* Excerpt to read
(begin)
On Thursday, I attended NREL’s Energy Analysis seminar, which this week featured Todd Littmann of Canada’s Victoria Transport Policy Institute, on Win-Win Transportation Solutions.

As an economist focused on policy, Todd Littman Photo of Todd Littmanhas done a lot fo thinking about what are the costs to society of transport, and what sorts of perverse incentives are there that are making these costs much higher than they would be otherwise.  He has a ton of extremely interesting ideas which will be useful to reduce transportation energy use for little or no cost, by simply removing perverse incentives.  I’m only going to go into a couple that I thought were most surprising or innovative here, so I urge you to read the whole paper on which his talk was based on VTPI.org.

One surprising result for me was that the greatest costs to from driving may not be the costs of gas, pollution, or global warming, but the cost of accidents, which are infrequent, but can be extremely expensive.  Even before adding in additional costs of congestion, wear on roads, etc., you do not need to be concerned at all about global warming to want to reduce vehicle miles traveled.

 And reducing vehicle miles a is far more effective and quick way of reducing transportation energy use (as well as vehicle accidents) than improving vehicle efficiency.

He has many ideas on cost neutral ways to reduce vehicle mileage, from broadly discussed ones such as smart growth, price shifting fuel taxes, and road and congestion pricing, and he does analysis on how cost effective all of these are.
(end)
* Dataset extract
(begin)
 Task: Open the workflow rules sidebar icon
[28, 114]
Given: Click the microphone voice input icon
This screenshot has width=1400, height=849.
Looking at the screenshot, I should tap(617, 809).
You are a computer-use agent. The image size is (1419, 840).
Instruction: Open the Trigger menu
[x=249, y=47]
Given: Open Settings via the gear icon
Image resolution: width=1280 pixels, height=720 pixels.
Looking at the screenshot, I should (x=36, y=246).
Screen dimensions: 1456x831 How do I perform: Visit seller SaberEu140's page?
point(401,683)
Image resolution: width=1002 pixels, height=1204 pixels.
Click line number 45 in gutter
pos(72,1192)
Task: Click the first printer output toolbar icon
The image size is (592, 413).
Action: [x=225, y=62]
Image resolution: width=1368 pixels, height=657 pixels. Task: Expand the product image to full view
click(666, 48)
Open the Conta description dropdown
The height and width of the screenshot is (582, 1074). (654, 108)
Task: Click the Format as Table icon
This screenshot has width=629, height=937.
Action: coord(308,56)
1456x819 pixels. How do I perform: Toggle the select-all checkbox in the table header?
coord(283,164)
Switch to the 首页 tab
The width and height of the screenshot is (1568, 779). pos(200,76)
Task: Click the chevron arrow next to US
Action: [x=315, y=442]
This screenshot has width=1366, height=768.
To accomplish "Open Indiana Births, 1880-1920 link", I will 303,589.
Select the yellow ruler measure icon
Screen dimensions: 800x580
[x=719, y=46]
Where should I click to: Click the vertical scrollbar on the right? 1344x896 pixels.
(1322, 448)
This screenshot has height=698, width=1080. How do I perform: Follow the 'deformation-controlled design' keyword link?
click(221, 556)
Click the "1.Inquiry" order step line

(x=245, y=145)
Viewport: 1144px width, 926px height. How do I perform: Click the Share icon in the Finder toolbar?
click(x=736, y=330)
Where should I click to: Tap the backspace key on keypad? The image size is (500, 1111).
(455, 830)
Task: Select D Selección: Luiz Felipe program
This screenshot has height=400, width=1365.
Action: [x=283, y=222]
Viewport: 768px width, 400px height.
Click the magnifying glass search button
(end)
* Short exercise A
In the transportation seminar post, what may be the greatest cost of driving?
* Short exercise B
Rewrite the paragraph of the transportation seminar post beginning "He has many ideas on cost neutral ways" as a short list.
The records have nothing to do with the transportation seminar post.

* Task output A
The cost of accidents, which are infrequent but can be extremely expensive.

* Task output B
- He has many ideas for cost-neutral ways to reduce vehicle mileage.
- Examples include smart growth, price-shifting fuel taxes, and road and congestion pricing.
- He analyzes how cost-effective all of these are.